### [THE TASK]
The line containing "The image size is (1024, 537)." and each line after it, through the final line of the data, are to be retyped exactly, with pictures left out.

[Screenshot grounding data]

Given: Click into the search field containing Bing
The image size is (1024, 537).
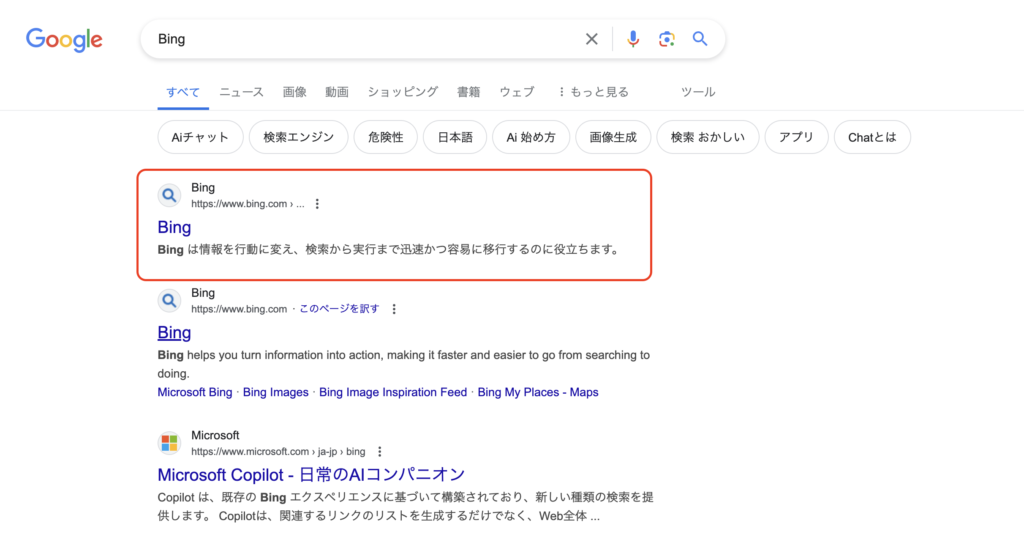Looking at the screenshot, I should [360, 39].
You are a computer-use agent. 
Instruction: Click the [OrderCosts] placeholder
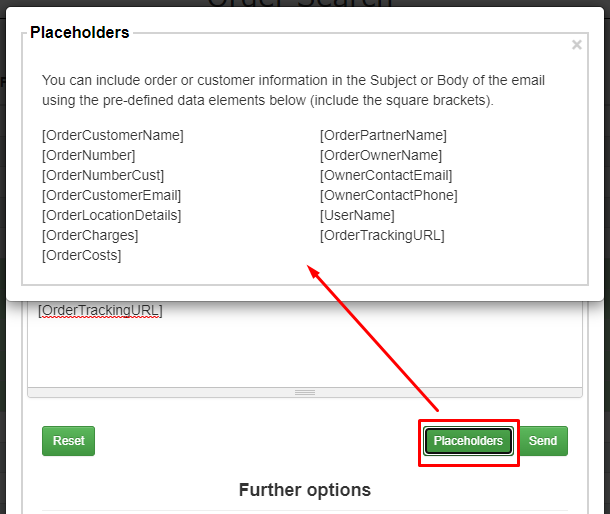(81, 255)
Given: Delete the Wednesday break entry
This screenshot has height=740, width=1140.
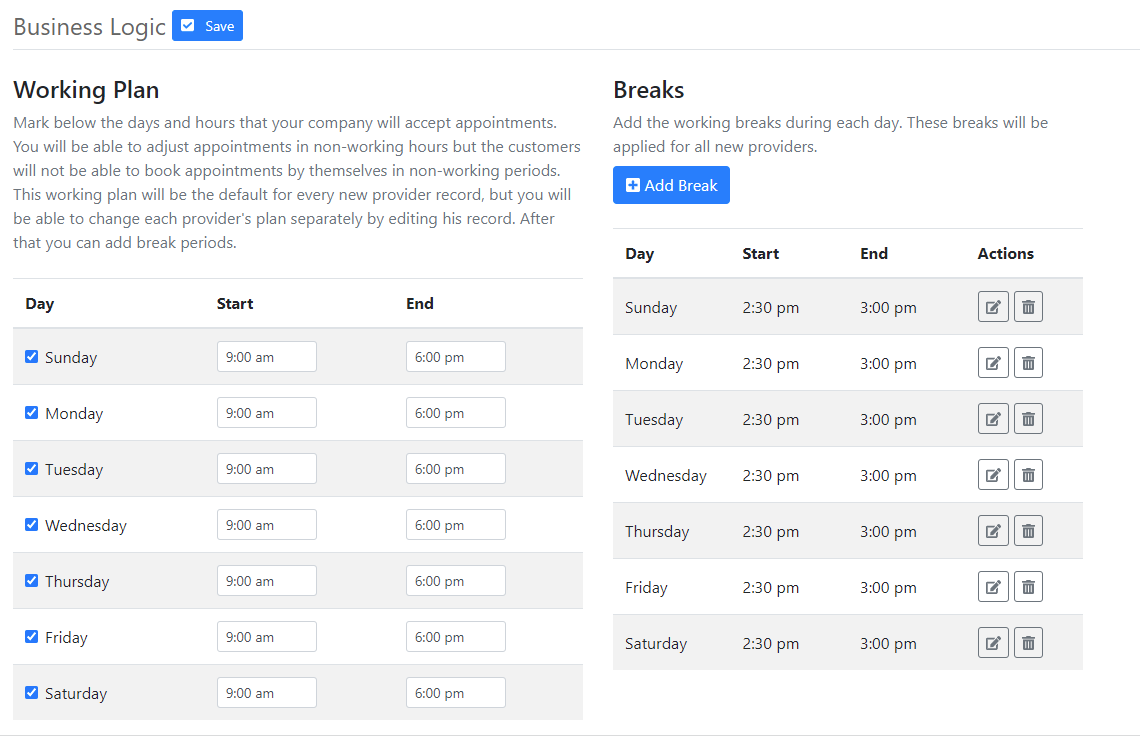Looking at the screenshot, I should (1028, 475).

### [YOUR RESPONSE]
The image size is (1024, 537).
Looking at the screenshot, I should [360, 39].
You are a computer-use agent. 
Instruction: Click the [OrderCosts] placeholder
(81, 255)
Given: Delete the Wednesday break entry
This screenshot has height=740, width=1140.
Looking at the screenshot, I should (1028, 475).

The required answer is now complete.